[Stored items from a collection]
· · ·
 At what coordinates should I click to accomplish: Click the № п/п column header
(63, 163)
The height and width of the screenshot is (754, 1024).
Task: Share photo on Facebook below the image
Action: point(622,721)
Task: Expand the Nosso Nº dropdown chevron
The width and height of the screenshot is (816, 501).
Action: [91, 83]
· · ·
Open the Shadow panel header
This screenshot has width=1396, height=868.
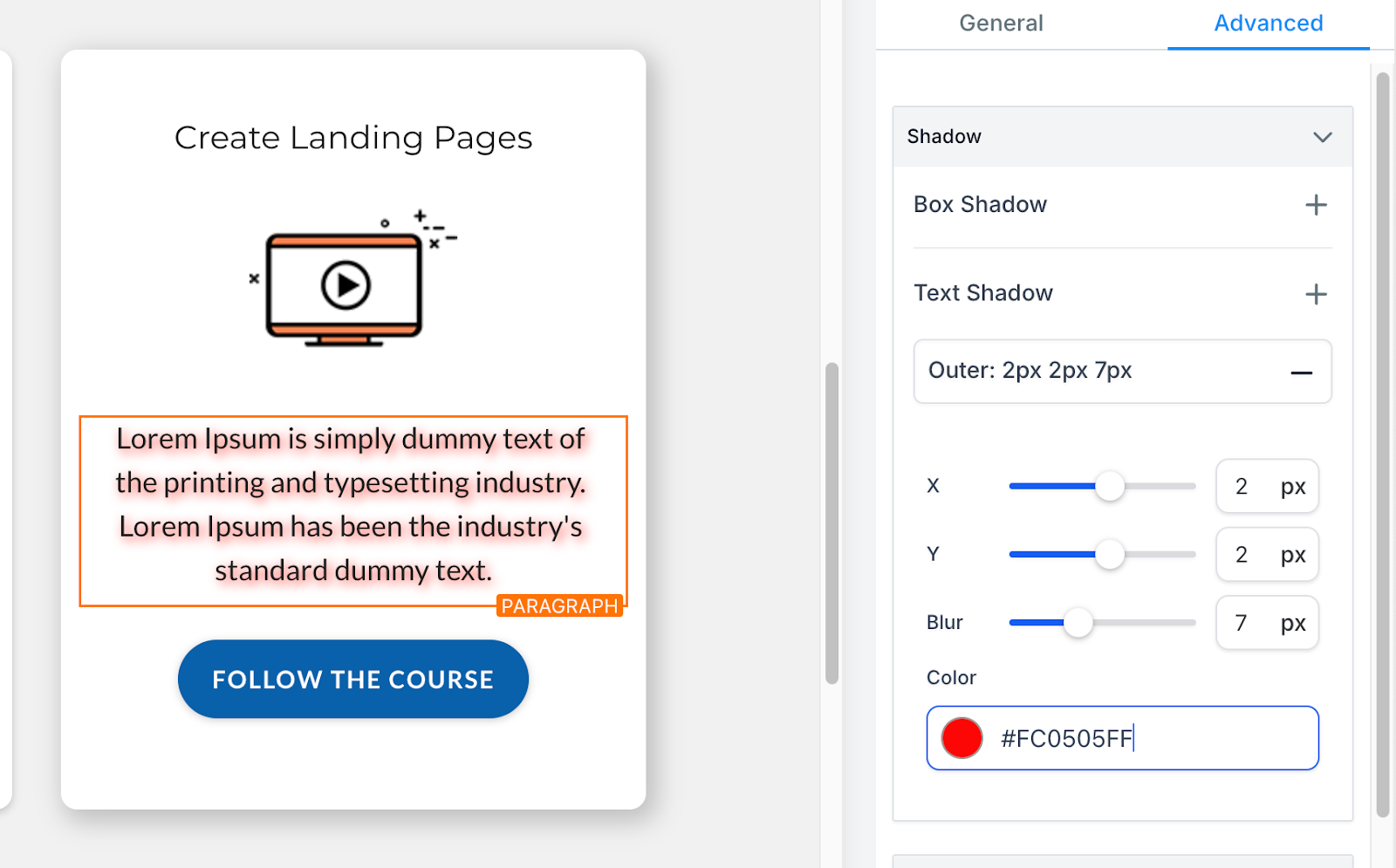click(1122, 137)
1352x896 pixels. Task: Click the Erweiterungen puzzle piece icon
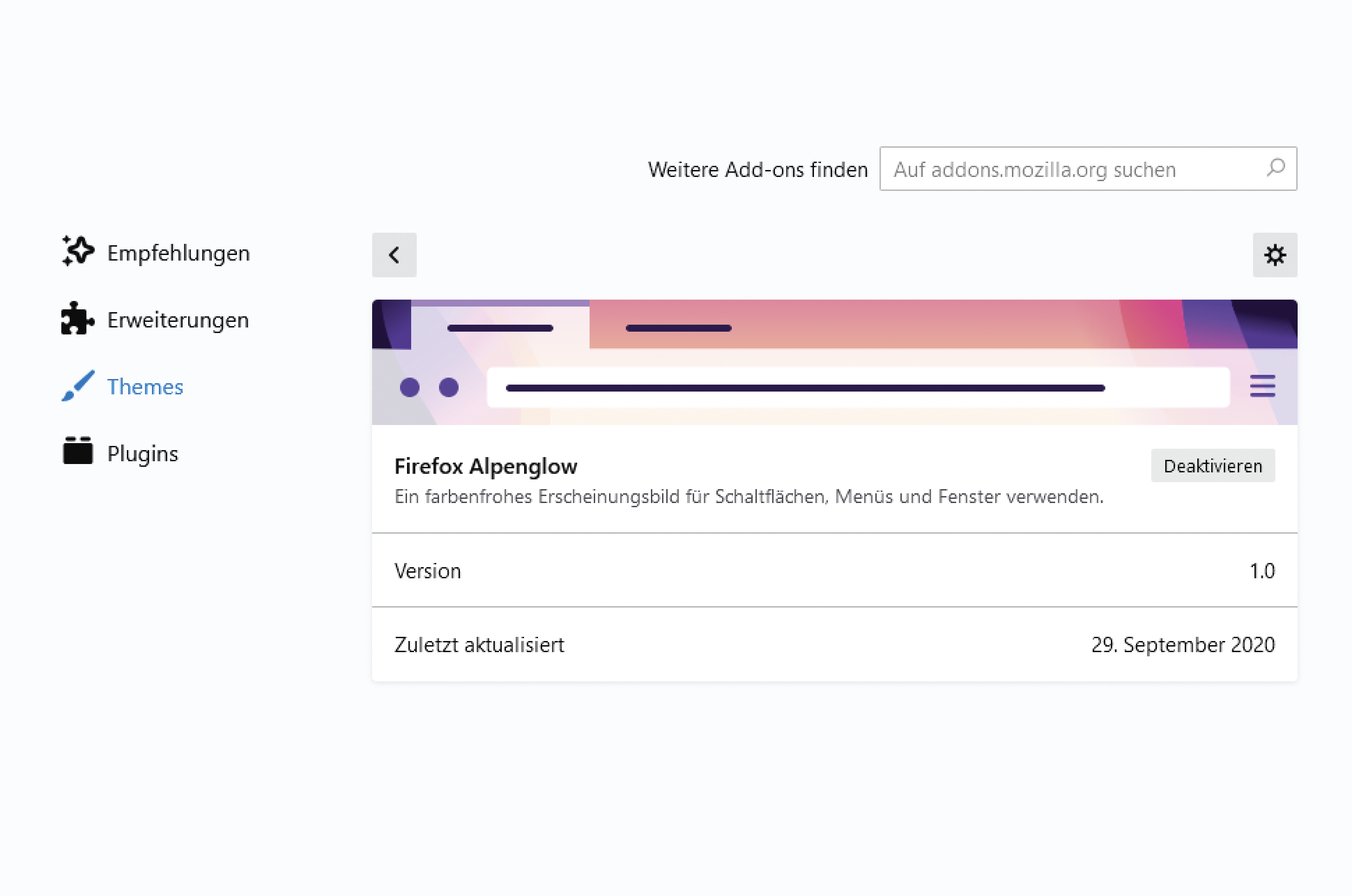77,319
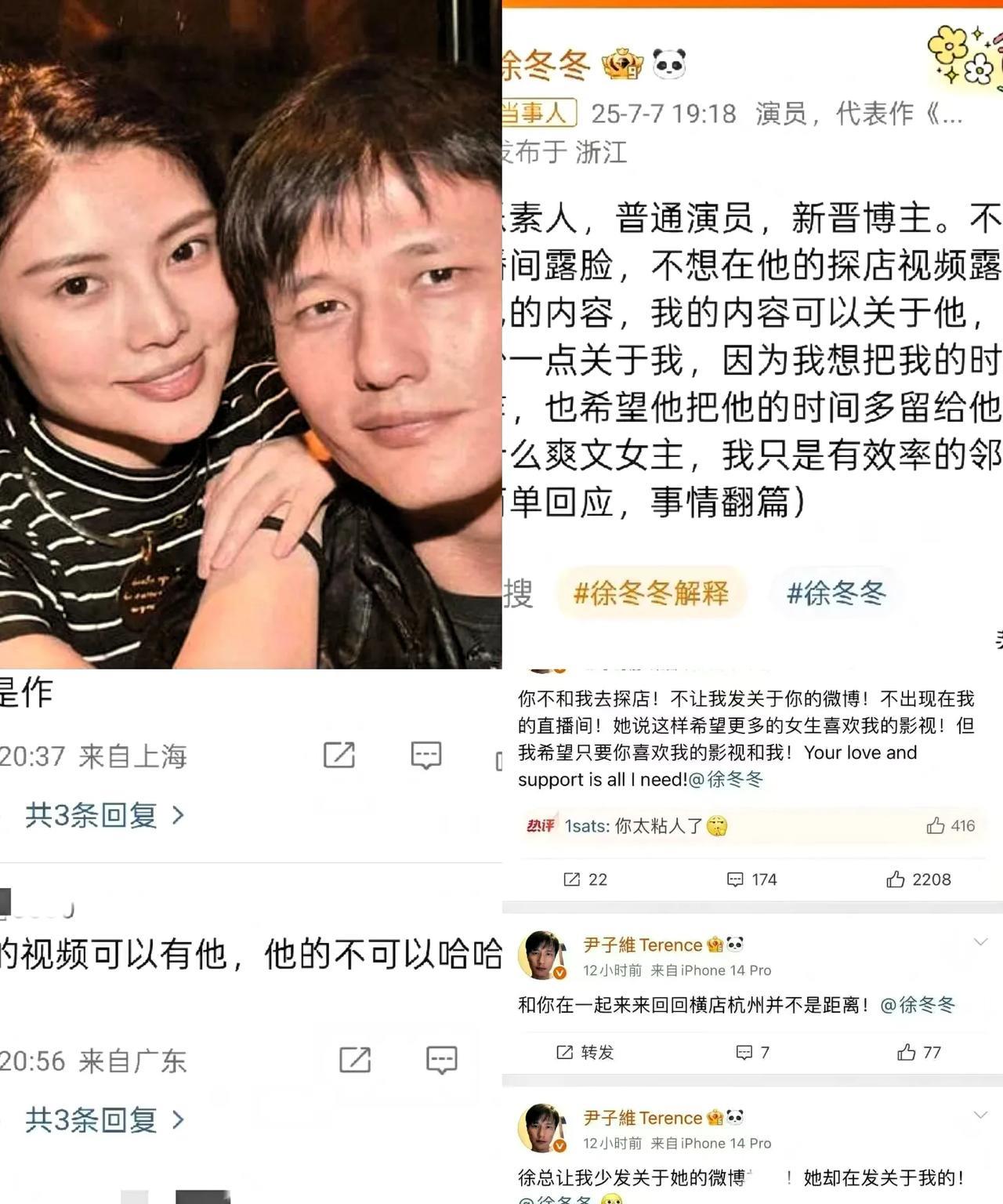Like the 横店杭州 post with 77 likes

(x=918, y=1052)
· · ·
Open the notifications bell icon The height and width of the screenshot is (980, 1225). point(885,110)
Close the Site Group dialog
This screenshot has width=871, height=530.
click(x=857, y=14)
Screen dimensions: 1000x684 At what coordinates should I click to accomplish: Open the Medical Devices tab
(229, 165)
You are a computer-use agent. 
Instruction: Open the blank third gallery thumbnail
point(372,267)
· · ·
Required action: Write down again, exactly as given, only the lines above that fall from the line with "Open the notifications" to the line with "You are a computer-use agent.", inclusive.

Exercise output:
Open the notifications bell icon The height and width of the screenshot is (980, 1225). point(885,110)
Close the Site Group dialog
This screenshot has width=871, height=530.
click(x=857, y=14)
Screen dimensions: 1000x684 At what coordinates should I click to accomplish: Open the Medical Devices tab
(229, 165)
You are a computer-use agent. 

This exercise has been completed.